A advogada Sinara Gumieri, da organização não­governamental Anis ­ Instituto de Bioética, disse que a ação, que ainda não está pronta, não deverá cobrar do STF a legalização do aborto decorrente do diagnóstico do feto. Nesse aspecto, o pedido se assemelha ao que ocorre atualmente na interrupção da gravidez resultante de um estupro, quando se busca evitar o prolongamento do sofrimento da mulher.

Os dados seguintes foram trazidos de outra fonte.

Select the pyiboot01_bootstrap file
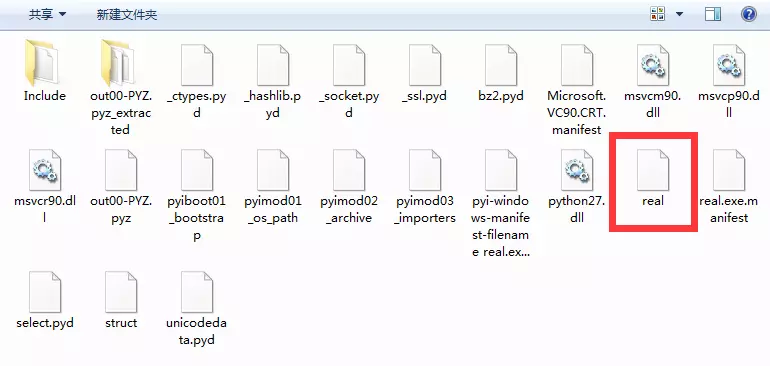 click(x=196, y=196)
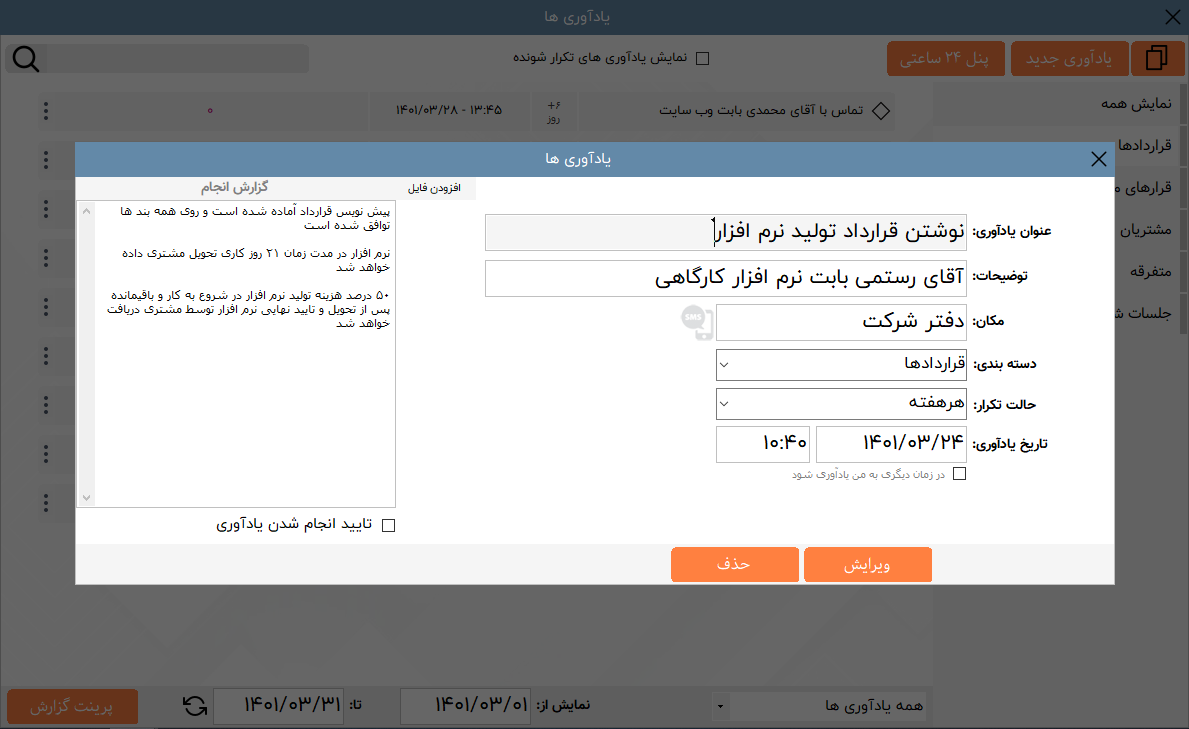This screenshot has width=1189, height=729.
Task: Toggle نمایش یادآوری های تکرار شونده checkbox
Action: [702, 58]
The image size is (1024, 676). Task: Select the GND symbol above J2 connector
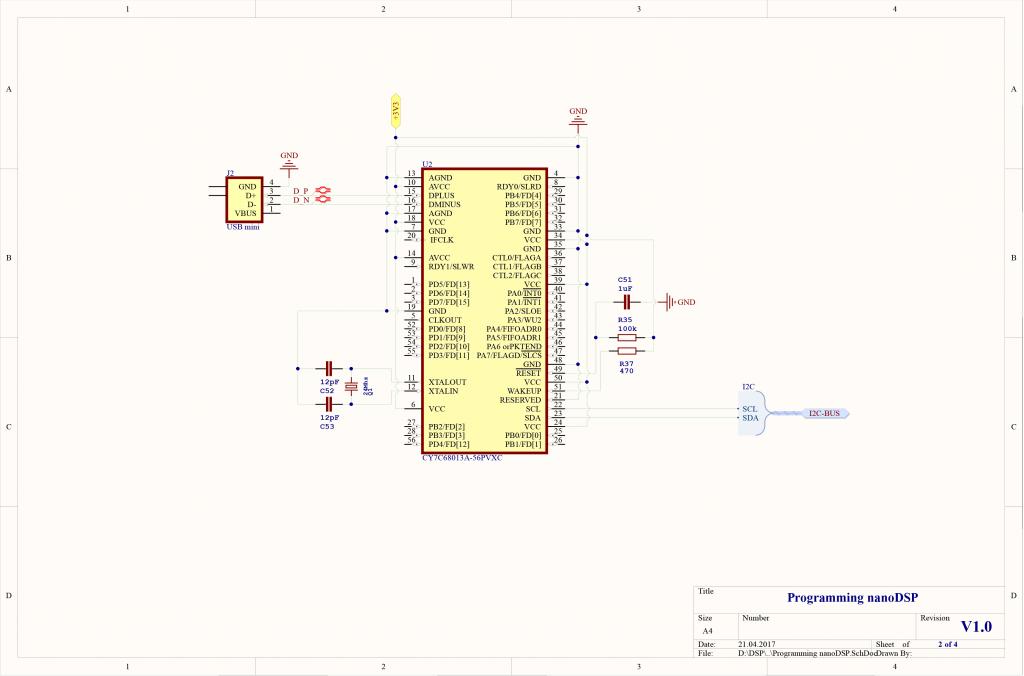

Ou seja, a fundamentação difere da permissão concedida pelo Supremo em 2012 para o aborto de fetos anencéfalos.

Em caso de sucesso no Supremo, o processo pedirá que o Ministério da Saúde regulamente os procedimentos para a realização do aborto, nos moldes do que já ocorre atualmente para as hipóteses de estupro, dos fetos sem cérebro e de risco de vida para a gestante.

Caberá ao ministério estabelecer os critérios para a interrupção da gravidez, como, por exemplo, quais exames serão necessários para comprovar a enfermidade.

A intenção é entrar na Corte com uma Arguição de Descumprimento de Preceito Fundamental, mesmo instrumento usado no caso da anencefalia e pedir uma liminar a fim de que, ainda neste semestre, o STF se pronuncie sobre o caso. Entidades e juristas, como o ex-presidente do Supremo Carlos Ayres Britto, têm sido sondados para encampar a ação. Mesmo diante da urgência da epidemia, a demora para se mover a ação no STF se deve à complexidade da causa.

Uma das principais articuladoras dos apoios é a antropóloga Debora Diniz, professora da Universidade de Brasília, fundadora da Anis e que na segunda­feira, 8, publicou um artigo na página de opinião do jornal The New York Times em que defende o direito das mulheres de abortar em decorrência de contágio com o zika. Para a antropóloga, a epidemia tem se concentrado em mulheres pobres, negras e principalmente nas regiões menos desenvolvidas do País, um espelho da desigualdade social brasileira. Mulheres ricas, destacou, podem pagar por um aborto seguro, mesmo a prática sendo ilegal.

Britto disse que está analisando o caso. “Ainda não decidi se entrarei na causa”, afirmou. Embora participe ativamente das discussões, a Anis não tem legitimidade para mover sozinha a ação na Corte. A ONG deverá participar da causa como amicus curiae, espécie de convidado do tribunal.